* _ACTIVITY_: Write out the entries again. Match each one exactly.

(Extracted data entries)
<<<<

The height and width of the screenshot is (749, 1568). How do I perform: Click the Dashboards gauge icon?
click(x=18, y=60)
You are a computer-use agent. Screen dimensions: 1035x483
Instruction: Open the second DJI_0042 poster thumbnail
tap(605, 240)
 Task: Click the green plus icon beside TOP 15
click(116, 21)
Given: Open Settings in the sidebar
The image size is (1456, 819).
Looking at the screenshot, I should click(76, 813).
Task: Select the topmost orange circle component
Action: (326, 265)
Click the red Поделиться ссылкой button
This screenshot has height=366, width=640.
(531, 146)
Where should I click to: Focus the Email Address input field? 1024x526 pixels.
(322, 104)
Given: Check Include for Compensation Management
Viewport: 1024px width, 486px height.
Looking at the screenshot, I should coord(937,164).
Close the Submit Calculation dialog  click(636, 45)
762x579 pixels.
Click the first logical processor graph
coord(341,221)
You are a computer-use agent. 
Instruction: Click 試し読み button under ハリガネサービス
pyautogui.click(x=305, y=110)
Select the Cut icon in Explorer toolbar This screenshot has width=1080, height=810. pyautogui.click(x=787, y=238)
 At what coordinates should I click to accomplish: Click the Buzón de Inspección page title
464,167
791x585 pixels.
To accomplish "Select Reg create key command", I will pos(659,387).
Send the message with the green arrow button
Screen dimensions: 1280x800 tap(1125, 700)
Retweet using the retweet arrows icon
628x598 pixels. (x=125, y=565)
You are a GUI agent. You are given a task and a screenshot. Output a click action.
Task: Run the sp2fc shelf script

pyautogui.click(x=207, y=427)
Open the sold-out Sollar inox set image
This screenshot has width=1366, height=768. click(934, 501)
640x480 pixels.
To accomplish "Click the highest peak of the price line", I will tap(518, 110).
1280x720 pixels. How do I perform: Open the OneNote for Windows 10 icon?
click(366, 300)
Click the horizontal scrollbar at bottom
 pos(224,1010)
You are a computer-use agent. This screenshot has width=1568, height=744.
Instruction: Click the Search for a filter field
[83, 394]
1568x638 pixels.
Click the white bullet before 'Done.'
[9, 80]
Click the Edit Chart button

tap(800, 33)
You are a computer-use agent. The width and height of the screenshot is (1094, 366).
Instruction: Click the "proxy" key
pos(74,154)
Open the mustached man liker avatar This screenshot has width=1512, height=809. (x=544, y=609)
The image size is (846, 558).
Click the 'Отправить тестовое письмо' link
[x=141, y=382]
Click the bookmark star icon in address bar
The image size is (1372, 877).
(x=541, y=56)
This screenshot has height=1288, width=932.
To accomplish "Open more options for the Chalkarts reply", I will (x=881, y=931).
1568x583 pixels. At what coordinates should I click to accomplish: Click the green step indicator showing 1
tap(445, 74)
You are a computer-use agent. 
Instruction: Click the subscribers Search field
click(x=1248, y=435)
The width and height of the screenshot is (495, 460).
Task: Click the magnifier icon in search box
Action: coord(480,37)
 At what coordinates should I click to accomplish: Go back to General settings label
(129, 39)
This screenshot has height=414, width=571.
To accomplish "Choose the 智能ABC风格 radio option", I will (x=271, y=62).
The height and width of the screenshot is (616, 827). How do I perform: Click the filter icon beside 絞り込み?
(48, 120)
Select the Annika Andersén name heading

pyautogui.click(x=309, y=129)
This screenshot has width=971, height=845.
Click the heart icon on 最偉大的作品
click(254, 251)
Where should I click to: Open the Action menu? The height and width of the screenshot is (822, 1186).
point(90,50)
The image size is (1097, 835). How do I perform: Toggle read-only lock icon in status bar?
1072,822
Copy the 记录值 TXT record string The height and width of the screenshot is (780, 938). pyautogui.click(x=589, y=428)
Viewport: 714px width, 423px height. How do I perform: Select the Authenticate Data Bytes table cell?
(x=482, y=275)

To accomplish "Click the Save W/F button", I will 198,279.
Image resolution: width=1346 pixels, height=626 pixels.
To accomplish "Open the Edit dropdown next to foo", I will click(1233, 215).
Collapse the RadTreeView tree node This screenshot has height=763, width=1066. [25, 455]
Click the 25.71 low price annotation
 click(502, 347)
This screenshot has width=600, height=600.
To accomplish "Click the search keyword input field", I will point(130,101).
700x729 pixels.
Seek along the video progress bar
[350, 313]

>>>>

* _EXPECTED ANSWER_:
The height and width of the screenshot is (749, 1568). How do I perform: Click the Dashboards gauge icon?
click(x=18, y=60)
You are a computer-use agent. Screen dimensions: 1035x483
Instruction: Open the second DJI_0042 poster thumbnail
tap(605, 240)
 Task: Click the green plus icon beside TOP 15
click(116, 21)
Given: Open Settings in the sidebar
The image size is (1456, 819).
Looking at the screenshot, I should click(76, 813).
Task: Select the topmost orange circle component
Action: (326, 265)
Click the red Поделиться ссылкой button
This screenshot has height=366, width=640.
(531, 146)
Where should I click to: Focus the Email Address input field? 1024x526 pixels.
(322, 104)
Given: Check Include for Compensation Management
Viewport: 1024px width, 486px height.
Looking at the screenshot, I should coord(937,164).
Close the Submit Calculation dialog  click(636, 45)
762x579 pixels.
Click the first logical processor graph
coord(341,221)
You are a computer-use agent. 
Instruction: Click 試し読み button under ハリガネサービス
pyautogui.click(x=305, y=110)
Select the Cut icon in Explorer toolbar This screenshot has width=1080, height=810. pyautogui.click(x=787, y=238)
 At what coordinates should I click to accomplish: Click the Buzón de Inspección page title
464,167
791x585 pixels.
To accomplish "Select Reg create key command", I will pos(659,387).
Send the message with the green arrow button
Screen dimensions: 1280x800 tap(1125, 700)
Retweet using the retweet arrows icon
628x598 pixels. (x=125, y=565)
You are a GUI agent. You are given a task and a screenshot. Output a click action.
Task: Run the sp2fc shelf script

pyautogui.click(x=207, y=427)
Open the sold-out Sollar inox set image
This screenshot has width=1366, height=768. click(934, 501)
640x480 pixels.
To accomplish "Click the highest peak of the price line", I will tap(518, 110).
1280x720 pixels. How do I perform: Open the OneNote for Windows 10 icon?
click(366, 300)
Click the horizontal scrollbar at bottom
 pos(224,1010)
You are a computer-use agent. This screenshot has width=1568, height=744.
Instruction: Click the Search for a filter field
[83, 394]
1568x638 pixels.
Click the white bullet before 'Done.'
[9, 80]
Click the Edit Chart button

tap(800, 33)
You are a computer-use agent. The width and height of the screenshot is (1094, 366).
Instruction: Click the "proxy" key
pos(74,154)
Open the mustached man liker avatar This screenshot has width=1512, height=809. (x=544, y=609)
The image size is (846, 558).
Click the 'Отправить тестовое письмо' link
[x=141, y=382]
Click the bookmark star icon in address bar
The image size is (1372, 877).
(x=541, y=56)
This screenshot has height=1288, width=932.
To accomplish "Open more options for the Chalkarts reply", I will (x=881, y=931).
1568x583 pixels. At what coordinates should I click to accomplish: Click the green step indicator showing 1
tap(445, 74)
You are a computer-use agent. 
Instruction: Click the subscribers Search field
click(x=1248, y=435)
The width and height of the screenshot is (495, 460).
Task: Click the magnifier icon in search box
Action: coord(480,37)
 At what coordinates should I click to accomplish: Go back to General settings label
(129, 39)
This screenshot has height=414, width=571.
To accomplish "Choose the 智能ABC风格 radio option", I will (x=271, y=62).
The height and width of the screenshot is (616, 827). How do I perform: Click the filter icon beside 絞り込み?
(48, 120)
Select the Annika Andersén name heading

pyautogui.click(x=309, y=129)
This screenshot has width=971, height=845.
Click the heart icon on 最偉大的作品
click(254, 251)
Where should I click to: Open the Action menu? The height and width of the screenshot is (822, 1186).
point(90,50)
The image size is (1097, 835). How do I perform: Toggle read-only lock icon in status bar?
1072,822
Copy the 记录值 TXT record string The height and width of the screenshot is (780, 938). pyautogui.click(x=589, y=428)
Viewport: 714px width, 423px height. How do I perform: Select the Authenticate Data Bytes table cell?
(x=482, y=275)

To accomplish "Click the Save W/F button", I will 198,279.
Image resolution: width=1346 pixels, height=626 pixels.
To accomplish "Open the Edit dropdown next to foo", I will click(1233, 215).
Collapse the RadTreeView tree node This screenshot has height=763, width=1066. [25, 455]
Click the 25.71 low price annotation
 click(502, 347)
This screenshot has width=600, height=600.
To accomplish "Click the search keyword input field", I will point(130,101).
700x729 pixels.
Seek along the video progress bar
[350, 313]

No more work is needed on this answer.